Selon les informations recueillies, les faits se sont produits aux environs de 21 heures. Les deux victimes, de retour d’une boutique, ont été surprises par quatre hommes armés, embusqués dans une zone plongée dans l’obscurité. Les assaillants ont exigé la remise d’un sac. Face au refus des victimes, l’un d’eux a ouvert le feu à deux reprises.
Touché aux deux jambes, Alhassane Diallo, l’une des victimes, a livré son témoignage depuis son lit d’hôpital :
« Nous étions avec ma sœur en train de rentrer.

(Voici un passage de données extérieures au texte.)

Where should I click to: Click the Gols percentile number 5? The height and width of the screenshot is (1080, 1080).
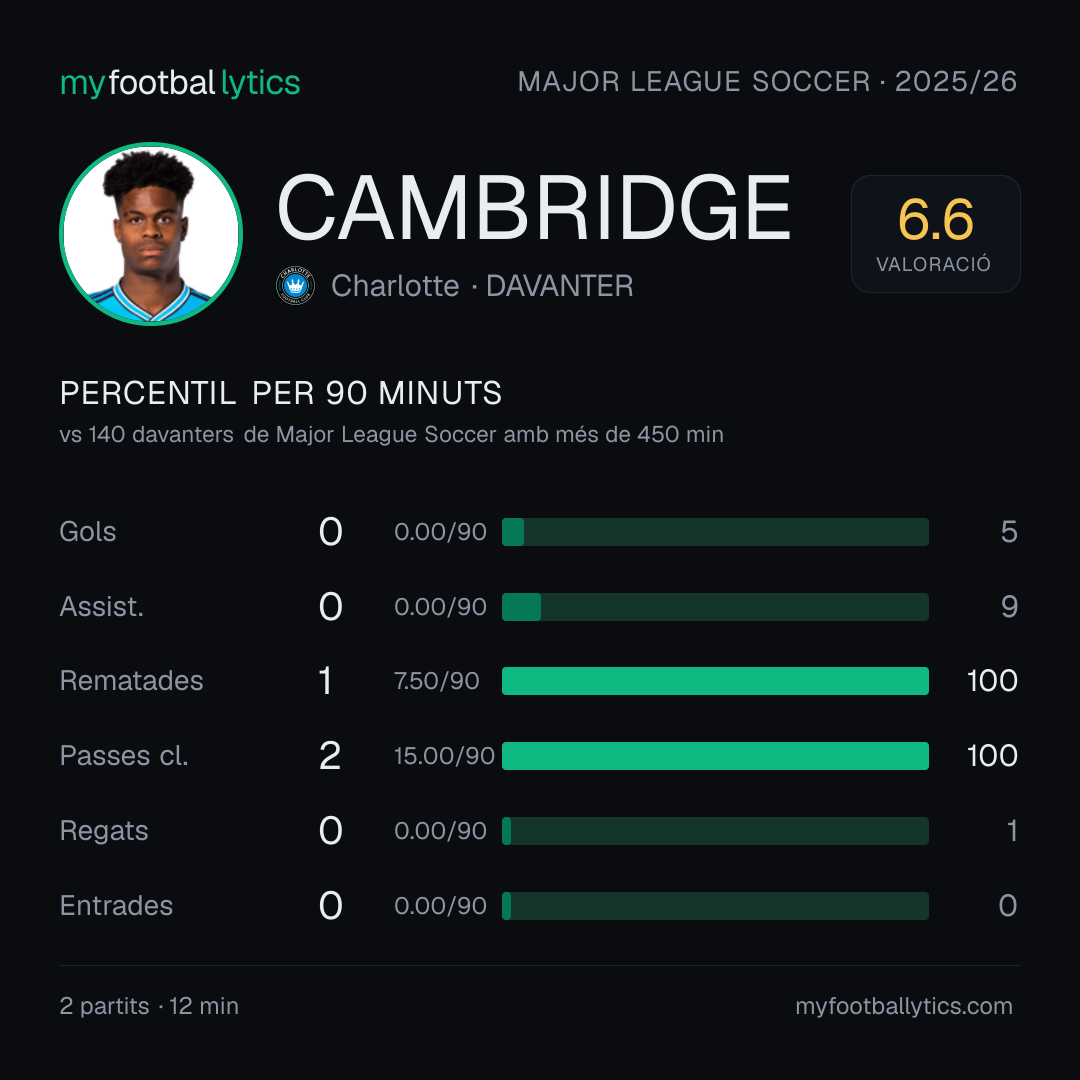1009,532
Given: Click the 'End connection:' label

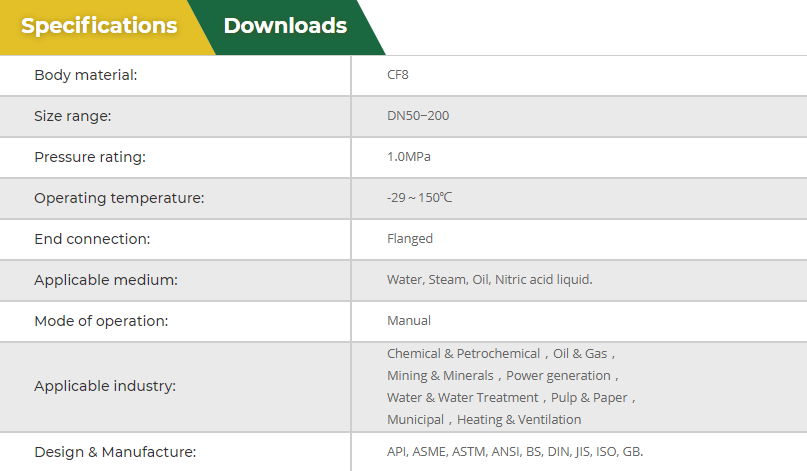Looking at the screenshot, I should coord(92,239).
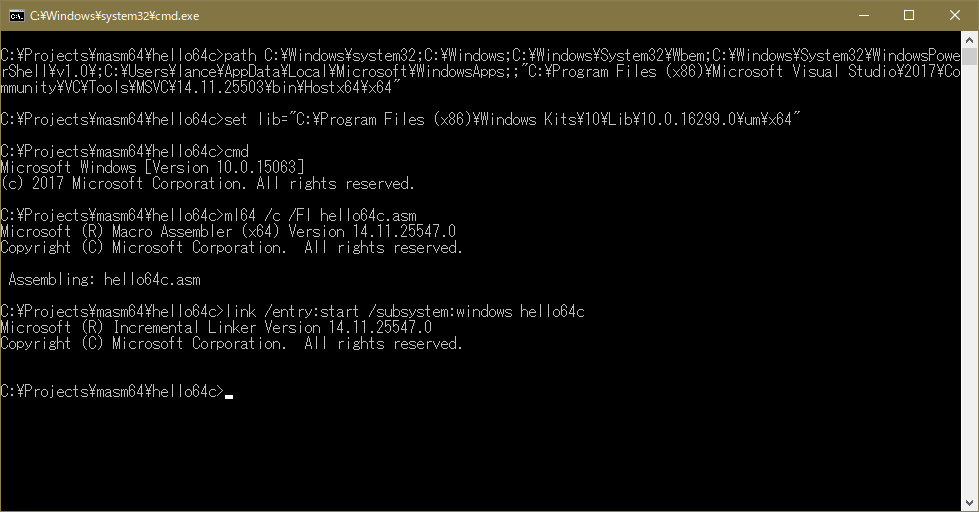Click the 'ml64 /c /Fl hello64c.asm' command text
The height and width of the screenshot is (512, 979).
(320, 215)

Ils étaient déjà postés là-bas. Ils nous ont demandé notre sac, mais nous avons refusé. C’est ainsi qu’ils ont tiré. J’ai été atteint aux jambes et ma sœur au pied. Ils avaient le visage masqué et il n’y avait pas d’éclairage, donc impossible de les reconnaître. »
Après avoir fait usage de leurs armes, les agresseurs se sont emparés du sac contenant une somme d’argent non déterminée ainsi que deux téléphones portables, avant de prendre la fuite.
« Ils ont pris le sac avec l’argent et deux téléphones. Je ne connais pas le montant exact, car nous faisons le point des recettes à la maison. Il s’agit de la boutique de mon grand frère que je gère », a précisé la victime.
Toujours hospitalisées, les deux personnes blessées attendent les résultats de leurs examens médicaux.
À travers ce drame, elles lancent un appel pressant aux autorités pour un renforcement des dispositifs sécuritaires, notamment l’installation d’un éclairage public dans les zones à risque.
Cette attaque relance avec acuité le débat sur l’insécurité dans certains quartiers de Labé, où les populations réclament des mesures concrètes pour enrayer la recrudescence des actes de banditisme.